Bank of America (NYSE:BAC) is currently the biggest bank in the United States, but as the company continues to shed its assets, JPMorgan (NYSE:JPM) may have a shot at the title. While both financial firms have been selling off more burdensome assets, as have many of the nation’s top banks, JPMorgan has been shrinking less than its rival, in part because of its chief executive Jamie Dimon, whose cautious management before and during the crisis left the company in better straits than many of its competitors. Conversely, Bank of America’s former CEO Ken Lewis left the firm with a number of bad acquisitions.
JPMorgan (NYSE:JPM) has been gaining on Bank of America for the last three quarters. JPMorgan’s $2.20 trillion of assets were only 3.4% short of Bank of America’s $2.27 trillion by the end of the quarter ending March 2011, and JPMorgan is already a more valuable stock, with equity worth 50% more than that of Bank of America.
But both banks will continue to shrink as they rid themselves of portfolios of bad assets acquired before or during the financial crisis. JPMorgan has over $80 billion worth of low-credit quality mortgage and credit card loans, largely acquired from its buyout of Washington Mutual in 2008. Bank of America (NYSE:BAC) had over $100 billion of loans as of March 31, many of which were mortgages or home equity loans acquired from Countrywide Financial. Bank of America’s acquisition of Countrywide has already cost them over $20 billion in capital, with $8.5 billion settling warranty claims by over 22 institutional investors over faulty mortgage-backed securities.

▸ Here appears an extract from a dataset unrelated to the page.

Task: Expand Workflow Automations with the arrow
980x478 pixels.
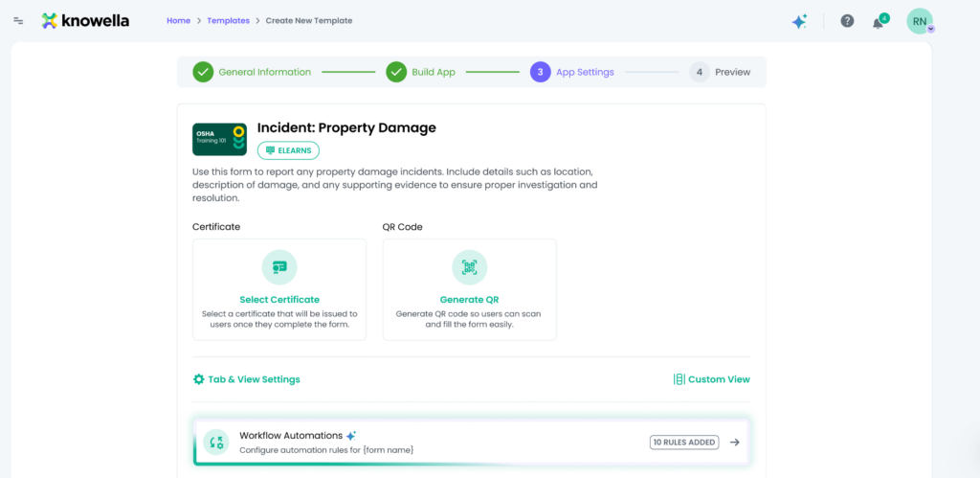Action: tap(735, 442)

While analysts agree that JPMorgan (NYSE:JPM) will soon take the top spot from Bank of America, with conservative estimates placing the switch in the next 12 to 18 months, being the country’s largest bank isn’t necessarily something to be looked forward to, especially as banking regulators have begun to impose higher capital requirements on the largest banks, which could continue to increase as the banks grow even larger. And it doesn’t necessarily mean JPMorgan will suddenly have a higher profitability or market value.